Artificial Intelligence 18 min read

Technical Analysis of Huawei’s Offline Speech‑to‑Text and Length‑Constrained Speech Translation Systems in IWSLT 2022

This article reviews the IWSLT 2022 competition tasks, explains Huawei’s cascade offline speech‑to‑text translation pipeline, details four major technical innovations—including ensemble‑based ASR de‑noise, context‑aware re‑ranking, domain‑controlled training, and length‑control strategies—and presents experimental results that demonstrate Huawei’s leading performance across multiple language directions.

DataFunTalk
DataFunTalk
DataFunTalk
Technical Analysis of Huawei’s Offline Speech‑to‑Text and Length‑Constrained Speech Translation Systems in IWSLT 2022

The International Conference on Spoken Language Translation (IWSLT) is a leading benchmark for speech translation, offering several tasks such as offline speech‑to‑text translation, length‑constrained speech translation, speech‑to‑speech translation, and others. In the 2022 edition, Huawei’s system (HW‑TSC) achieved first place in four language directions for offline speech‑to‑text, length‑constrained, and speech‑to‑speech tasks.

Offline Speech‑to‑Text Translation

Offline speech translation can be implemented via two mainstream approaches: an end‑to‑end model that directly maps source audio to target text, or a cascade model that first performs automatic speech recognition (ASR) and then machine translation (MT).
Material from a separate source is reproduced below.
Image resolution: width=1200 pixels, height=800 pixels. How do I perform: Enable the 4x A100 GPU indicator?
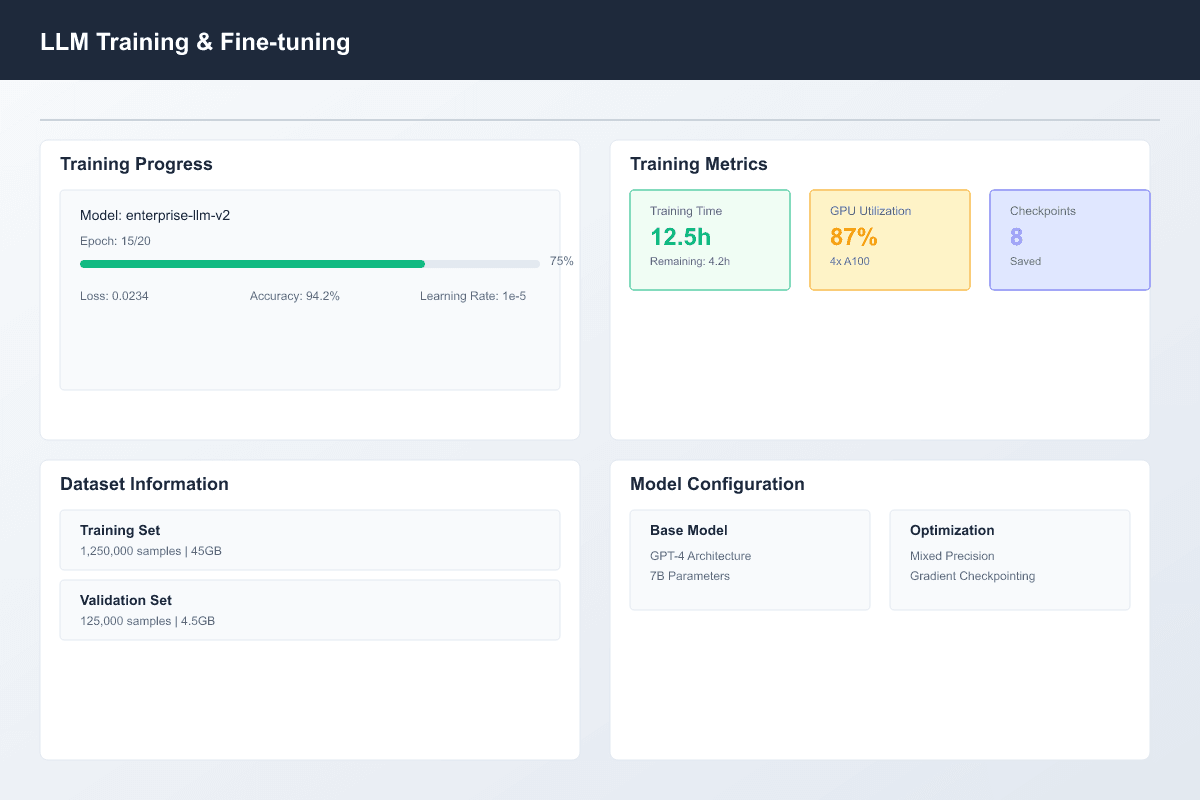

Huawei adopts the cascade approach, integrating a separately trained ASR model and an MT model.

The cascade pipeline faces several challenges:

Cascade error amplification: Errors from the ASR output are often magnified by the MT model.

Context consistency: Sentence‑level ASR segmentation can cause tense, name, and pronoun inconsistencies.

Domain mismatch in ASR: Different datasets lead to higher perplexity for the ASR model.

Domain mismatch in MT: Pre‑trained MT models are trained on generic data, which may not match the speech‑translation domain.

Huawei proposes four key solutions:

Technical point 1 – Ensemble‑based ASR de‑noise: Using the U2 model to detect and suppress noise, combined with heterogeneous model ensembling to improve ASR accuracy.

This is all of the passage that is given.